Our sockets server had 3 main purposes: 1) Relay synchronism messages between the map and tablets. 2) Parse TSPS information, to send additional messages. 3) Sync a gradual color change between the map application and the 4 arduinos, each connected to LED strips.

The LED strips were distributed amongst 3 exhibit stands and around the map table itself. The map table in particular required to receive 490 RGB data values several times per second. After a few tests we quickly realized this Arduino didn’t have enough memory to handle this. There are websockets libraries for Arduino, but all of them limit you below the number of bytes we required to pass along. So we decided to use tcp connections instead of websockets, we run them in parallel, also using node. After a few headaches with javascript string to byte conversions it ended up working just fine.

All other things arduino

In the side of the main hall there is an LCD screen with Arduino proximity sensors that trigger video interaction. These videos feature the local population sharing their memories of the city. An Arduino with proximity sensors detects hand motion signals in front of the LCD, by waving your hands you can go back or skip to the next video. The Arduino communicates by usb with a computer running a customized Python script that handles the logic and forwards requests to vlc via telnet.
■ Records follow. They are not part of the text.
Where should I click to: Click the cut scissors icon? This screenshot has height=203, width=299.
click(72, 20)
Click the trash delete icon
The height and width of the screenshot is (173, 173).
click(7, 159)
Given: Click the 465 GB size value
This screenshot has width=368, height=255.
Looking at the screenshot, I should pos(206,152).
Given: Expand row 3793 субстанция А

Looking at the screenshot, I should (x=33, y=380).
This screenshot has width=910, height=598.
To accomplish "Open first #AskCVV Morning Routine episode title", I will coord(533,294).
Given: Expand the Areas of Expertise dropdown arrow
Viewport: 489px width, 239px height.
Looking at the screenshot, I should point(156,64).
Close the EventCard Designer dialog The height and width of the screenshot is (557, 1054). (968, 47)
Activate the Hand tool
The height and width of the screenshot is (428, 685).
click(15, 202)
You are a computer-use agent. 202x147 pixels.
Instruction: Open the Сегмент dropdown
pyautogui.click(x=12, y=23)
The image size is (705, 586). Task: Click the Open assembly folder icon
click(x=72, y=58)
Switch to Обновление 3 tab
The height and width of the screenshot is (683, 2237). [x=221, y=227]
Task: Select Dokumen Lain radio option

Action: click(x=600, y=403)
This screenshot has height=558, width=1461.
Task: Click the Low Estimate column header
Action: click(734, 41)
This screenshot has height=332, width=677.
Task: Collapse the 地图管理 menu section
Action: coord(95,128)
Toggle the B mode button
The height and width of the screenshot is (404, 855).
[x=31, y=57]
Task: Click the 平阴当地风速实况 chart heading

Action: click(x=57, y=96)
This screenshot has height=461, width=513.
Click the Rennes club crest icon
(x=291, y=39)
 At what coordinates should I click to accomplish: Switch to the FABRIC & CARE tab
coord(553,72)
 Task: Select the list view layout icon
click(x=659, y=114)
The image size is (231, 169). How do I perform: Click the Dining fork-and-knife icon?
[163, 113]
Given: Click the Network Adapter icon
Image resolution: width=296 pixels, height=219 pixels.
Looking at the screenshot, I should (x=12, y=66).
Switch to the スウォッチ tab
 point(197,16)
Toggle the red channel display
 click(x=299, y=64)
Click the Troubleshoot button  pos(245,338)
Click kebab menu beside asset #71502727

Next to the LCD screen, 3 exhibit stands are also coupled with Arduino proximity sensors that alter it’s lighting via LED strips. By default the exhibition stands glow colors in sync with the table, when someone stands in front of them, the lighting changes and we activate a handful of hand soldered LED spotlight projectors pointing to the different objects inside the stands. Each exhibition stand operates independently of each other.

Network me beautiful

Initially we wanted to have 1 wifi router with internet and an ethernet switch distributing the network to all our elements. The loose end on this plan was the decision to build a suspended platform for the projectors and the machine displaying the map. We needed an ethernet cable that could handle the strain of being pulled up and down through the rig, we didn’t want to risk with a standard ethernet cable and the budget for a professional one was disturbingly high. We had to make a decision if we wanted a wifi card on the map machine, or a wifi router bridging the connections.

Considering we also wanted network access to the suspended projectors, since it’s handy to be able to access stats and turn them on and off remotely, we decided to go for the wifi bridge solution and bought another good old TP-Link DR941ND. We also considered that having another wifi router in a privileged location in the ceiling of the main hall would help the tablets not lose network access on a whim.

We configured the wifi routers to bridge with each other, gave all the fixed machines fixed IPs and everything was fine. After a few days of usage we started noticing network connection problems. Pings of 200ms between routers, no gateway connections, lost packets, the usual headaches. We eventually decided to flash dd-wrt and try again. The lost connections in the bridges subsided, but the map machine still had a few gateway resolve issues and would eventually need to be manually rebooted every once in a while, we’re talking of the machine that is suspended in the ceiling here, not very accessible.

Websocket server connection overload? Connections not timming out? Wifi channel conflict? Bad WAMP config? Bad network config? We are still not 100% sure what was wrong with it exactly, but we tried optimizing the number of connections and reconfiguring some things, until it eventually stabilized. The tablets still lose wifi connection now and again but manage to gracefully recover. The suspended machine hasn’t had any critical connection loss anymore. Let’s hope it stays that way.

Conclusion

CIAV was a great project to work on. It involved lots of elements with distinct technologies, both on hardware and software. We learned a lot and still managed to deliver something cool, we hope the visitors will enjoy it as much as we did.